**Work request:** Using the data that follows, return exactly the lines from the one that contains "Sữa tươi thanh" through the one that contains "cao (429, 1139)", ends included.

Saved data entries
-.-.-

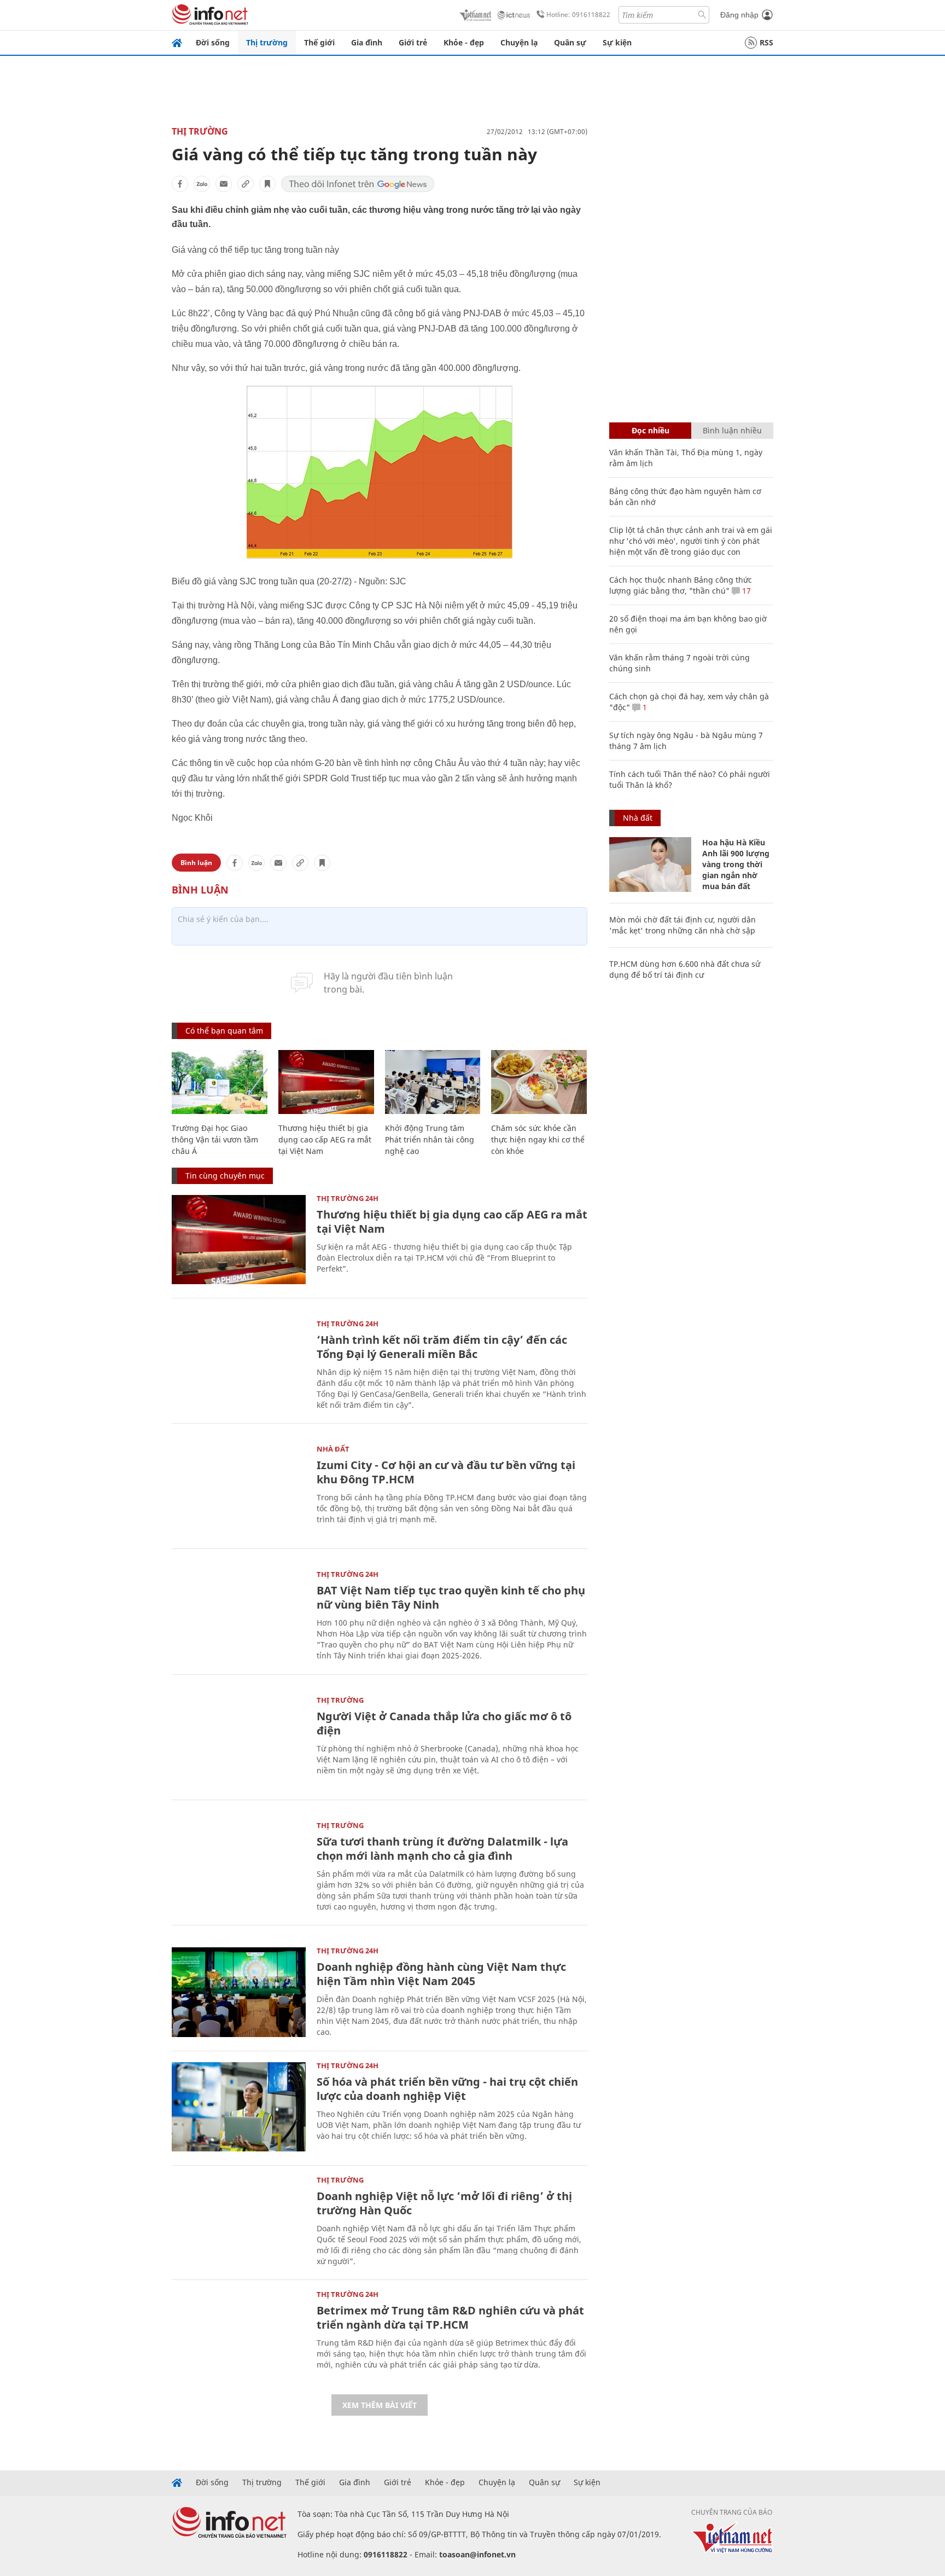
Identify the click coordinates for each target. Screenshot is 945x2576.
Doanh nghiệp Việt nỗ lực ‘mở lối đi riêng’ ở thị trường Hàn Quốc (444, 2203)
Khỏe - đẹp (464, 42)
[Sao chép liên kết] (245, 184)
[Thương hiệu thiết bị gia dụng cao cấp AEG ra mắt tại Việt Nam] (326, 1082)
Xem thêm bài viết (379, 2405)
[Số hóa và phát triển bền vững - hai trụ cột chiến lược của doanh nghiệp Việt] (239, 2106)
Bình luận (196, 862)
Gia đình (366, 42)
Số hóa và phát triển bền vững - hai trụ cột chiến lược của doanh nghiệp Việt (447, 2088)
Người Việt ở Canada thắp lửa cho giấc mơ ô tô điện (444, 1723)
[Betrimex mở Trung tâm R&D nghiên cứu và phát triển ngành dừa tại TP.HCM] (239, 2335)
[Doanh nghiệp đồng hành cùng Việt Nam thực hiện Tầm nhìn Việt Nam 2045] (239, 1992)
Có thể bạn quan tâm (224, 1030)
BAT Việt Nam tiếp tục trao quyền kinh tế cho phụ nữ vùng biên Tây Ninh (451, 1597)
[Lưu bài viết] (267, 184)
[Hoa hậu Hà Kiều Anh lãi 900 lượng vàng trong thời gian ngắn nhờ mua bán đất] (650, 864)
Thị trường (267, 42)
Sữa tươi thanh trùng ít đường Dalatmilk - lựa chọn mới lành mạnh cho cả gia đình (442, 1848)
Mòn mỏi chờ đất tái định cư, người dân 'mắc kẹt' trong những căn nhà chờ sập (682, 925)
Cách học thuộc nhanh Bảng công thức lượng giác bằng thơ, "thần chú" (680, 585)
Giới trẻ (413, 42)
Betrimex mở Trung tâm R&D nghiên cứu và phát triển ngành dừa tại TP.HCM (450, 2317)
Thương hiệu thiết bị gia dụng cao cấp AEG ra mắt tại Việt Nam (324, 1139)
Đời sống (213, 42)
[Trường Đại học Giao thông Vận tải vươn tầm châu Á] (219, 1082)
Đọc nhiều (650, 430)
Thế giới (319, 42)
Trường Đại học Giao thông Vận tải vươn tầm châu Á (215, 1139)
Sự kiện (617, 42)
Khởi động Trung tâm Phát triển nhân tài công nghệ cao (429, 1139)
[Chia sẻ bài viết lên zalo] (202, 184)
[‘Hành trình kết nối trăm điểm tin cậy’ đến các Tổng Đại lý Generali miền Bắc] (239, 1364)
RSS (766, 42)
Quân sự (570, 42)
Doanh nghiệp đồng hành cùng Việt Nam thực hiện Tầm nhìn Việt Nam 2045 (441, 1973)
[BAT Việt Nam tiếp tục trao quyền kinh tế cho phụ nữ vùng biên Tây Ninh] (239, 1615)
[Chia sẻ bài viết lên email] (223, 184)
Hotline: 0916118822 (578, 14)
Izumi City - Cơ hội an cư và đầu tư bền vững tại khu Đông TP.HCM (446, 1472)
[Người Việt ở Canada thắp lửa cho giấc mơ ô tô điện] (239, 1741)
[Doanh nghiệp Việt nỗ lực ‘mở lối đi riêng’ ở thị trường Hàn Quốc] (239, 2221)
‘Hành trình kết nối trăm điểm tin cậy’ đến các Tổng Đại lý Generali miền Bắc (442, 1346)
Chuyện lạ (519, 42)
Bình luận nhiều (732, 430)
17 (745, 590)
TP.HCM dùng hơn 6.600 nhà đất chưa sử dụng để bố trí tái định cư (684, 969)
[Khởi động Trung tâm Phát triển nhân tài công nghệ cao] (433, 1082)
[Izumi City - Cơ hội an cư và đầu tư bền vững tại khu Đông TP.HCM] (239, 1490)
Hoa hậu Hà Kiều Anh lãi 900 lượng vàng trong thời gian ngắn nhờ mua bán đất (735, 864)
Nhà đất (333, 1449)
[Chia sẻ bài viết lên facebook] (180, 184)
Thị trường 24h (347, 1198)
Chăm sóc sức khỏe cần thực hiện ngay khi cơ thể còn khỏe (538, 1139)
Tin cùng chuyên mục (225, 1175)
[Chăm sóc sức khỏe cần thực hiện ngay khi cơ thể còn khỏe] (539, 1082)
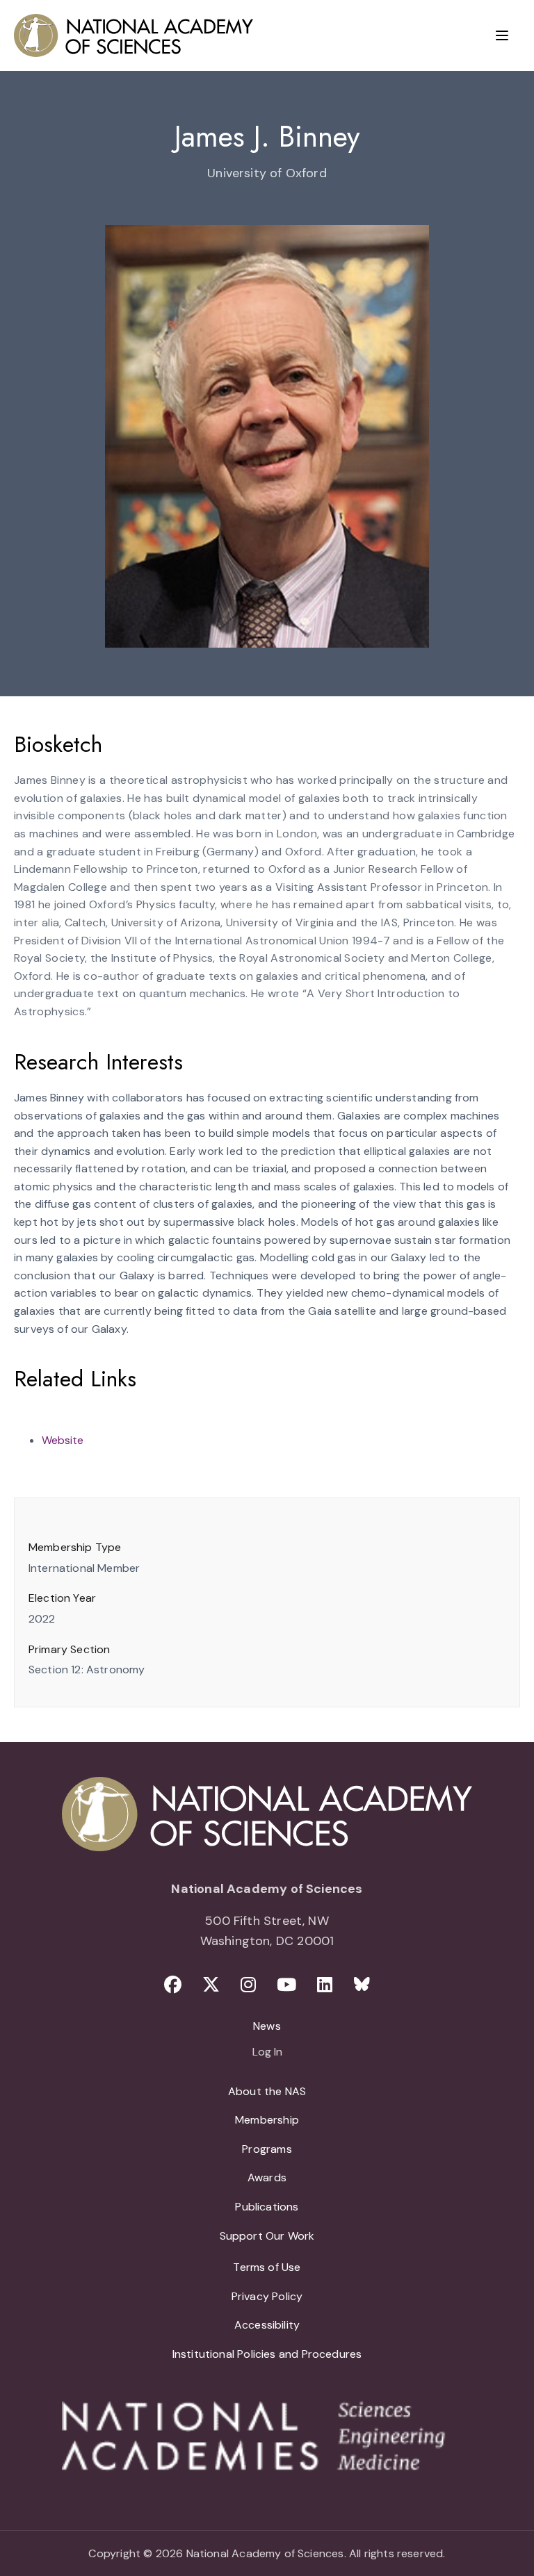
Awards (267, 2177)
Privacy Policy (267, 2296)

-.-.-

**Result:**
Sữa tươi thanh trùng ít đường Dalatmilk - lựa chọn mới lành mạnh cho cả gia đình (442, 1848)
Mòn mỏi chờ đất tái định cư, người dân 'mắc kẹt' trong những căn nhà chờ sập (682, 925)
Cách học thuộc nhanh Bảng công thức lượng giác bằng thơ, "thần chú" (680, 585)
Giới trẻ (413, 42)
Betrimex mở Trung tâm R&D nghiên cứu và phát triển ngành dừa tại TP.HCM (450, 2317)
Thương hiệu thiết bị gia dụng cao cấp AEG ra mắt tại Việt Nam (324, 1139)
Đời sống (213, 42)
[Trường Đại học Giao thông Vận tải vươn tầm châu Á] (219, 1082)
Đọc nhiều (650, 430)
Thế giới (319, 42)
Trường Đại học Giao thông Vận tải vươn tầm châu Á (215, 1139)
Sự kiện (617, 42)
Khởi động Trung tâm Phát triển nhân tài công nghệ cao (429, 1139)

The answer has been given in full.